GIVEN PASSAGE:
<<<<
Bosch ramps-up production after 17% COVID reverse with focus on efficiency, innovation
Bosch is preparing to ramp up production again after shutting down production at nearly 100 facilities globally in the COVID-19 pandemic, on the back of a 17 percent slowdown in March, a 7.3 percent fall in the first quarter, and a refusal to forecast sales for the year because of “many imponderables”.
The company said it will put focus on driving efficiencies in order to recover lost ground, including with use of 5G and AI technologies in its own production facilities, whilst continuing to automate production of COVID-19 test kits and protective gear.
Bosch has switched over production in recent months to produce high volumes of test devices, face masks, and disinfectant for the healthcare sector. It will make use of the testing and protective equipment at its own sites as it ramps up production. The company has already turned production back on at 40 sites in China.
>>>>
THE DATA:
<<<<
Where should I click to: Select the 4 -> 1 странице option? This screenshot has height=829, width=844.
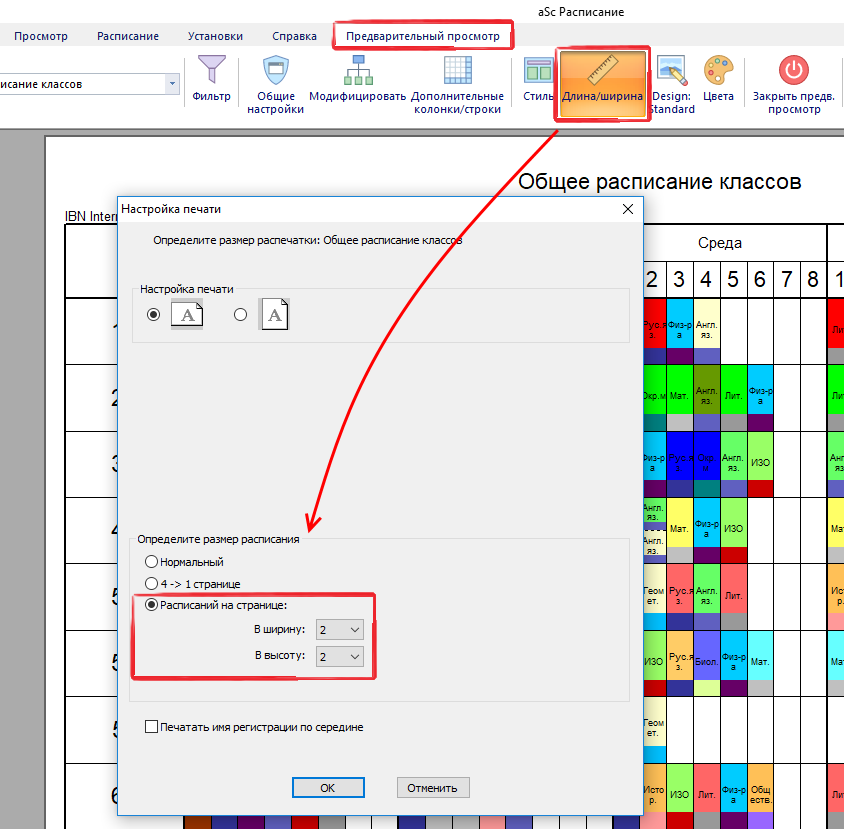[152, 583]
>>>>
<<<<
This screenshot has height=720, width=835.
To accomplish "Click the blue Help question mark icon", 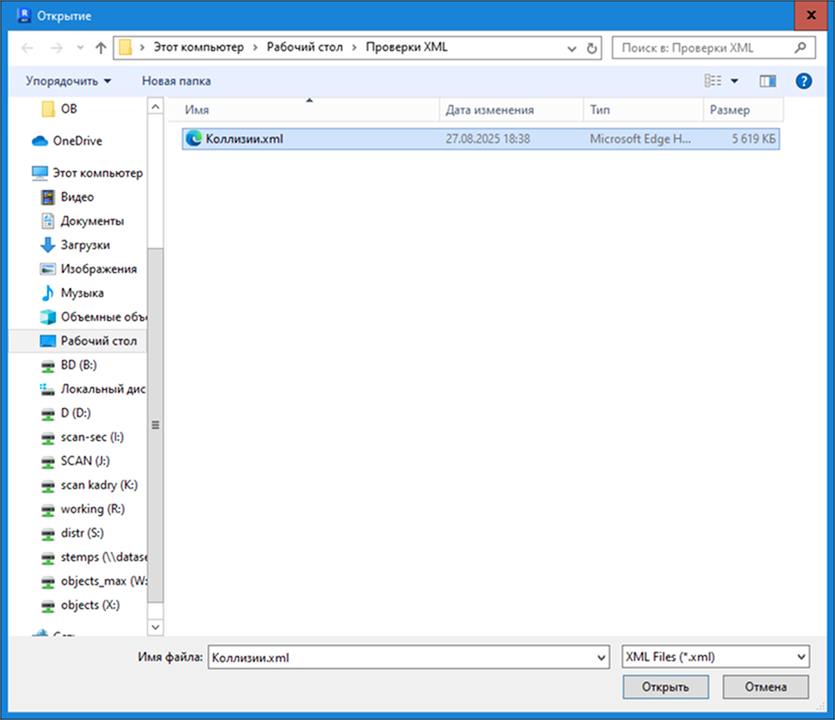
>>>>
EXERCISES:
a – Reproduce the passage on Bosch's production ramp-up between "The company said" and "and protective gear.", inclusive.
b – Extend the passage on Bosch's production ramp-up, picking up after its final sentence.

WRITTEN RESPONSES:
a –
The company said it will put focus on driving efficiencies in order to recover lost ground, including with use of 5G and AI technologies in its own production facilities, whilst continuing to automate production of COVID-19 test kits and protective gear.

b –
Stefan Asenkerschbaumer, chief financial officer, said: “We are bracing ourselves for a global recession that will also have a considerable impact on our own performance in 2020.” The company refused to make a forecast for 2020, but said automotive production will fall by at least 20 percent in the year.
Sales totalled €77.7 billion in 2019, 0.9 percent down on 2018. It generated earnings from operations before interest and taxes of €3.3 billion.
The company’s mobility solutions business generated sales of €46.8 billion. Revenues were 1.6 percent down on 2018. The company’s industrial technology business increased its sales by 0.7 percent to €7.5 billion. Revenues in its energy and building technology business rose 1.5 percent to €5.6 billion.
Asenkerschbaumer said: “In the medium term, our objective is to return to a roughly seven percent margin from operations, but without neglecting the essential tasks to secure our future. We are devoting all our energy to this.”
The company will rely upon longer term operational efficiencies achieved by the combination of 5G, IoT, and AI, as well as on “extensive measures” to reduce costs and secure liquidity, including reducing production, working hours, and salaries.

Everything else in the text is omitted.